Speaker
Description
Chemical reaction networks allow cells to sense and adapt to sustained environmental perturbations. Due to inherent stochasticity and low copy numbers, biochemical regulatory modules must achieve adaptation despite significant fluctuations, limiting the applicability of classical control theory to understand and rationally design such modules. Recent theoretical work has established the class of molecular control modules capable of achieving robust perfect adaptation (RPA) for average abundances in stochastic reaction networks. RPA ensures the controlled signal perfectly adapts to disturbances, despite parameter variations and unknown details in the controlled network.
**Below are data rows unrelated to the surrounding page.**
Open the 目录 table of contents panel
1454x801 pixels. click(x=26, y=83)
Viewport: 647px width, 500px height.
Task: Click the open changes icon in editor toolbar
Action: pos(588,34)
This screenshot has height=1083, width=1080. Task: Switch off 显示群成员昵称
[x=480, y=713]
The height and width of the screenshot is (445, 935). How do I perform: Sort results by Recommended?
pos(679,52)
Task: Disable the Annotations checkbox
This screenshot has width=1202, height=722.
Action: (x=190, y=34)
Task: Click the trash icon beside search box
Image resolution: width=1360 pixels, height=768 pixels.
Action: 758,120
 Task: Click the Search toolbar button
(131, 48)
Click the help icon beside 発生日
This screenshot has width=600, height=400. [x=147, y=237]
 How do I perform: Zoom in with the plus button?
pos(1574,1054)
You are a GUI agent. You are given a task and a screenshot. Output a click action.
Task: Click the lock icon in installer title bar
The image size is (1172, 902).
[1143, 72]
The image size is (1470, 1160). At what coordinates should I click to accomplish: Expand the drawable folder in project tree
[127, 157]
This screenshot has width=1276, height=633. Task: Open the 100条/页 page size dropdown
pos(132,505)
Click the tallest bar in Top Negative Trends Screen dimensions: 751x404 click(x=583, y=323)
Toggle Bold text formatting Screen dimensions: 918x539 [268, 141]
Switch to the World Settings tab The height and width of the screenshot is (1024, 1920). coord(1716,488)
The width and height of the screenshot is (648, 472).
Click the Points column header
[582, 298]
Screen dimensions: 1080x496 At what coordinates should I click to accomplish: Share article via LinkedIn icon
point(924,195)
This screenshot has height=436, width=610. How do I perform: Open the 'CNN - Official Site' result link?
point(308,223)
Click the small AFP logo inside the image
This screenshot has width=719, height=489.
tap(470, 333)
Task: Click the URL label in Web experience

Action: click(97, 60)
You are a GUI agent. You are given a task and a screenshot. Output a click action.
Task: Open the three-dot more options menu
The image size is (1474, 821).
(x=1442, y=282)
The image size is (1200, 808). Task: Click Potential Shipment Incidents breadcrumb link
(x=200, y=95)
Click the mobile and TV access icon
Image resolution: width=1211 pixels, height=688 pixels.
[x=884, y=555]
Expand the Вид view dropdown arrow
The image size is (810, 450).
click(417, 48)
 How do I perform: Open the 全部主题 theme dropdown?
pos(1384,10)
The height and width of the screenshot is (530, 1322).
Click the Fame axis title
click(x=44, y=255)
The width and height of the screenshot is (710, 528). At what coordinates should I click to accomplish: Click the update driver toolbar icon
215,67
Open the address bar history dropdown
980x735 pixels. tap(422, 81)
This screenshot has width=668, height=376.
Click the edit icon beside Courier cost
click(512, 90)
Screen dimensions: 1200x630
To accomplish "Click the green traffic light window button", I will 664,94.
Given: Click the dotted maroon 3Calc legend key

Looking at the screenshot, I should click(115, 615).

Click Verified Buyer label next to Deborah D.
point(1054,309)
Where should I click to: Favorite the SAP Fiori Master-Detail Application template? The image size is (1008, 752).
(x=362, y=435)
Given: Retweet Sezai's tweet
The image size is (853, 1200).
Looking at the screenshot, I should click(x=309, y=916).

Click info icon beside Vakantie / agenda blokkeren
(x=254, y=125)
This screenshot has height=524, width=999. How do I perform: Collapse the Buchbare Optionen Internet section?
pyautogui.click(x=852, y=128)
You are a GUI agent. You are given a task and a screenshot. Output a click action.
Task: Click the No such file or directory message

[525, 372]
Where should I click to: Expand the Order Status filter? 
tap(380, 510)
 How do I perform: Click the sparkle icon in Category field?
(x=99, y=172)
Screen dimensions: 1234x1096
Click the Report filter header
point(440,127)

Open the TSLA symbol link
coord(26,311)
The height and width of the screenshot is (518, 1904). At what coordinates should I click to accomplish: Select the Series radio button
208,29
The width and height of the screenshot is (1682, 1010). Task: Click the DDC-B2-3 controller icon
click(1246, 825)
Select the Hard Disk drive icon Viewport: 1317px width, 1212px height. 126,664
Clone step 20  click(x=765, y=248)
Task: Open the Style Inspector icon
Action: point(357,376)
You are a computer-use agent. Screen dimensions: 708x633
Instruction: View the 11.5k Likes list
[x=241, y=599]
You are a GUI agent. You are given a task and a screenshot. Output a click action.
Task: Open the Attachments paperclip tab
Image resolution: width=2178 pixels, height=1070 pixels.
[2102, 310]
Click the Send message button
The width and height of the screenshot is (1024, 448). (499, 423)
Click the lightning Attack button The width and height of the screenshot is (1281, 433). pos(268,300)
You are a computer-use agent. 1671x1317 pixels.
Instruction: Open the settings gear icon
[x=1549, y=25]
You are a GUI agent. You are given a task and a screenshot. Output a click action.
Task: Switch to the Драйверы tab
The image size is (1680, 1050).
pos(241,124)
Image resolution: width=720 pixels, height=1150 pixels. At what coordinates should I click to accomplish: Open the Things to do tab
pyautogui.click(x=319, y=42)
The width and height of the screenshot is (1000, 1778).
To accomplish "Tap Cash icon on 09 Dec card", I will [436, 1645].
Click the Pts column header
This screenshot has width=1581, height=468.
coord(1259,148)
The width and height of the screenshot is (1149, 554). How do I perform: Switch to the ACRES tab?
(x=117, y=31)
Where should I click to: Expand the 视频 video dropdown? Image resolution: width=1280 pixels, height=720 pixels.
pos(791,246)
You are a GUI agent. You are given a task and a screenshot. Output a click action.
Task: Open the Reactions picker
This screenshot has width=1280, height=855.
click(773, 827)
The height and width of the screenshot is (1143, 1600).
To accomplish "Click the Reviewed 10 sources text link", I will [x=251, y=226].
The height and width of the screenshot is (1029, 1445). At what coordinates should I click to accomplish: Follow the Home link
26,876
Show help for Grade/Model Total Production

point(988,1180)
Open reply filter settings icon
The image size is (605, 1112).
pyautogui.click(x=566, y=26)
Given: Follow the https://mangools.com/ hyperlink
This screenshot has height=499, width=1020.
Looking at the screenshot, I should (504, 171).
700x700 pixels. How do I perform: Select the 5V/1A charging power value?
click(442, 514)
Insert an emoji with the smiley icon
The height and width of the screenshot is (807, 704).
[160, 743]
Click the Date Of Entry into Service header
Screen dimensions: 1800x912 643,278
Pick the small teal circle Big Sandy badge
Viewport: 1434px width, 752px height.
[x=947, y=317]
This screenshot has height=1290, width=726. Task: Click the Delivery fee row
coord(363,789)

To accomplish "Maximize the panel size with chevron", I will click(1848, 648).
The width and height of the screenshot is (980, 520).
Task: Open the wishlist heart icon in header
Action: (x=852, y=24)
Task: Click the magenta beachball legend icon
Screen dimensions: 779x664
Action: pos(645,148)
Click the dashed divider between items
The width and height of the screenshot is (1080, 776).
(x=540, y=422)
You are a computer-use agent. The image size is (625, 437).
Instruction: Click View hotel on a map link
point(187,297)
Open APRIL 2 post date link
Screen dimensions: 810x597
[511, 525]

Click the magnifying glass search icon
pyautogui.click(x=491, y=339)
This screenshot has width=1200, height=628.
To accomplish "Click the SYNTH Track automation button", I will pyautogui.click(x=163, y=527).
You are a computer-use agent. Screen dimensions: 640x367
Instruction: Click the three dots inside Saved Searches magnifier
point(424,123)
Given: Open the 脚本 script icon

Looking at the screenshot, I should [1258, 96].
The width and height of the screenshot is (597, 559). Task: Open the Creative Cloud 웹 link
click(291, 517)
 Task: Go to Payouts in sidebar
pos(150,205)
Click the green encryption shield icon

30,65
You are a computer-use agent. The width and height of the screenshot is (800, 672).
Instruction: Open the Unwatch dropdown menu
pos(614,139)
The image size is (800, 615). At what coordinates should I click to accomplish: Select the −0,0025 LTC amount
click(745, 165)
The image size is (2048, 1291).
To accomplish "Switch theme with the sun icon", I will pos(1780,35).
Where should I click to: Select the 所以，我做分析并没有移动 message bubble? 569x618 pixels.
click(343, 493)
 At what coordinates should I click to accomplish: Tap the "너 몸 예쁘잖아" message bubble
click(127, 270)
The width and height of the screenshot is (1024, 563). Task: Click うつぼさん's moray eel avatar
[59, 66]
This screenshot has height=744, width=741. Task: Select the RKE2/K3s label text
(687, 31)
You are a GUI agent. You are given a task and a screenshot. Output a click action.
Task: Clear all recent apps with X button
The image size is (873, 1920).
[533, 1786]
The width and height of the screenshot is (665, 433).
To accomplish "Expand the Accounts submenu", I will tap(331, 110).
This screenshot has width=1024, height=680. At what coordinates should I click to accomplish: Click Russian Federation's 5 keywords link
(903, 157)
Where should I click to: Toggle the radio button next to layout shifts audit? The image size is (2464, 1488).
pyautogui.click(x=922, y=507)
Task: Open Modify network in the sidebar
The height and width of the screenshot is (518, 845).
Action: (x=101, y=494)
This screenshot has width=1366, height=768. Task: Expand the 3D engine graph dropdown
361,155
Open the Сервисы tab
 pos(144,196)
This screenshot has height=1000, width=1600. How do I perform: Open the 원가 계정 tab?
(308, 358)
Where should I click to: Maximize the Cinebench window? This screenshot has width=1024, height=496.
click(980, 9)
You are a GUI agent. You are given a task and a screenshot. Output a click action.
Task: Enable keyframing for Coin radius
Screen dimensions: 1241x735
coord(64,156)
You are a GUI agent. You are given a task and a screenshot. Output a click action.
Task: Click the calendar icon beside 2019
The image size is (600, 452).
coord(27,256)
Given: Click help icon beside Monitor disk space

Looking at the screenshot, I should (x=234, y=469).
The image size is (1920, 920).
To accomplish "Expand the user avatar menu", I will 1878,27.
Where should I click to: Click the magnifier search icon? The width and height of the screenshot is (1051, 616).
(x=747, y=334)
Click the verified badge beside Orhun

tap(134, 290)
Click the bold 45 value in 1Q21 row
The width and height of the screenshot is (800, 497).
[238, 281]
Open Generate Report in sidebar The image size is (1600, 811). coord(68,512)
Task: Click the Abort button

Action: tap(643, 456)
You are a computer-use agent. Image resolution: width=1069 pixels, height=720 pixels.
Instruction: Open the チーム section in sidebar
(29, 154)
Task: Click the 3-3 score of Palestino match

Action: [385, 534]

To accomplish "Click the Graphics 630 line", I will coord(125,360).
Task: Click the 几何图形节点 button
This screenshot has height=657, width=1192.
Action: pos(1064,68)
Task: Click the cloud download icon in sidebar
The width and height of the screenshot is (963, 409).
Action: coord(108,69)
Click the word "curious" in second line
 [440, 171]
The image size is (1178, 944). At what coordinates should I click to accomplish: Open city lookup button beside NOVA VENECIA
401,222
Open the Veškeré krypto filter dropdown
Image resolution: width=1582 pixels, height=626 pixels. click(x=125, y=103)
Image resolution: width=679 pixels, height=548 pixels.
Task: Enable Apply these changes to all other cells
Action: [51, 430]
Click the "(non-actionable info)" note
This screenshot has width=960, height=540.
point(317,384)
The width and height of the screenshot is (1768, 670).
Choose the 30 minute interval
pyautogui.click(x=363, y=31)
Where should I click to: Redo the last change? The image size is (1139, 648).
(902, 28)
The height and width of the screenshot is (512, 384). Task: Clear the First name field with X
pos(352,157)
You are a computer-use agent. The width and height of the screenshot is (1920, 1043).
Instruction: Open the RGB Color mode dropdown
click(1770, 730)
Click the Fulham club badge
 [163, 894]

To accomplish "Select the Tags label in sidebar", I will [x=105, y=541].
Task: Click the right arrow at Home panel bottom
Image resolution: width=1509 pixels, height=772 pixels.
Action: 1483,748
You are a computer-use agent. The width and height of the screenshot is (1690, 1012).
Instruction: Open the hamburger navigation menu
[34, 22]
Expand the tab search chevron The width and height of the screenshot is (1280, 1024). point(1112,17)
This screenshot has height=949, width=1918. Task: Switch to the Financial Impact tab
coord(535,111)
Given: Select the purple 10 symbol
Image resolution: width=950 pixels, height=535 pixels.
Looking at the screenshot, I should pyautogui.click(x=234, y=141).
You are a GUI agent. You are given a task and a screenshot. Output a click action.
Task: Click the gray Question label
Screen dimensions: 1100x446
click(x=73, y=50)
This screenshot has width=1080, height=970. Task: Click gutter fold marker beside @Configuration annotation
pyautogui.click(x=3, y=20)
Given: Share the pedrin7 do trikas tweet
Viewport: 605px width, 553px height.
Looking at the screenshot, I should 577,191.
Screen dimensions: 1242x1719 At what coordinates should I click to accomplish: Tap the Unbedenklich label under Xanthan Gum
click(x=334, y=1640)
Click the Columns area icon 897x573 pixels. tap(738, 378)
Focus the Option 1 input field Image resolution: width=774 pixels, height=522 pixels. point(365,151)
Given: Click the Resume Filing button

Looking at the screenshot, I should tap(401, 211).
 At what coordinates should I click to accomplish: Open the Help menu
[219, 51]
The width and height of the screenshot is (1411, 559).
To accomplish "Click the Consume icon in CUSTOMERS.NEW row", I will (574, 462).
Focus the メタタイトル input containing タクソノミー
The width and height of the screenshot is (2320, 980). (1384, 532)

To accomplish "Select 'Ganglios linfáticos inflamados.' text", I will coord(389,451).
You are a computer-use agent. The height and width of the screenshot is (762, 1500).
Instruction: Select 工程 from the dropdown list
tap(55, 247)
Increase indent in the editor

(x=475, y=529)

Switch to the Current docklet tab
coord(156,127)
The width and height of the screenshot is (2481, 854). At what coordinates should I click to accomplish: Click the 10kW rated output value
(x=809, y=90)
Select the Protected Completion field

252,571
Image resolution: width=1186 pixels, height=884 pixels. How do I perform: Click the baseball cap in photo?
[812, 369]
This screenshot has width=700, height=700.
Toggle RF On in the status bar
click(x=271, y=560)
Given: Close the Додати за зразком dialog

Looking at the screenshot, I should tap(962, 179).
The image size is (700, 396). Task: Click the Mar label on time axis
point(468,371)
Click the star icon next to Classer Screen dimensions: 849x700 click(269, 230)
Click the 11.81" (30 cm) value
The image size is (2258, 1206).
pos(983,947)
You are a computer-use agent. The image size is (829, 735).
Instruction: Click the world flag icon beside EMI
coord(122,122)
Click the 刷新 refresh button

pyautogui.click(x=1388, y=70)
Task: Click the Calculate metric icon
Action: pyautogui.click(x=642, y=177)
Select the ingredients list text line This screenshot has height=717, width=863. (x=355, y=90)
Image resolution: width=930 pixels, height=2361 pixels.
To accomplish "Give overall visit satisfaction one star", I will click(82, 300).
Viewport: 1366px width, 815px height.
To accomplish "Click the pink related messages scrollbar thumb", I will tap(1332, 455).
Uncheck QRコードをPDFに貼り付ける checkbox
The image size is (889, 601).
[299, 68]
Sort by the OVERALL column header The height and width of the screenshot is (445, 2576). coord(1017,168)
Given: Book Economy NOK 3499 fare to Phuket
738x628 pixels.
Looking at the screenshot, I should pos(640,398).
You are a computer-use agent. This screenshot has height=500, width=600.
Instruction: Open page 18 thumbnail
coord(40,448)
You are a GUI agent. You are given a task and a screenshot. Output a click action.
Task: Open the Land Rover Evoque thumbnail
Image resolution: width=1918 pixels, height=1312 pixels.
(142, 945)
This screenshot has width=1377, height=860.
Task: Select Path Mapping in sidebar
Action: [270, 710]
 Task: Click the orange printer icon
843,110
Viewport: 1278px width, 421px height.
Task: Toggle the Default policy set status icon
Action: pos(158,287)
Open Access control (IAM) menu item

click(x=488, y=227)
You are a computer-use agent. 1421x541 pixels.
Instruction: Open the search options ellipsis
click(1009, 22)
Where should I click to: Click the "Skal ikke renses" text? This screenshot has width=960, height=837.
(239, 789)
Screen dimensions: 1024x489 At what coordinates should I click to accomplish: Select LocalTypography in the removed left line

All molecular control modules exhibiting this property are an extension of the antithetic integral feedback (AIF) motif, whose adaptation property has been demonstrated experimentally. It has been suggested that increased fluctuations about the average controlled species abundance is the price to pay for RPA in these systems. We present evidence that this apparent noise penalty may indeed be unavoidable in generalized AIF topologies studied in the literature. However, we show different couplings between the controller and the controlled system avoid this penalty and even permit reduced fluctuations relative to an open-loop control strategy. Additionally, we quantify trade-offs amongst sensitivity, settling time, energetic cost, and fluctuations in several generalized AIF topologies in the presence of inevitable intracellular dilution effects, which results in imperfect adaptation. These results clarify our understanding of noise in biochemical adaptation and suggest design considerations for achieving RPA while suppressing stochastic fluctuations in biochemical networks.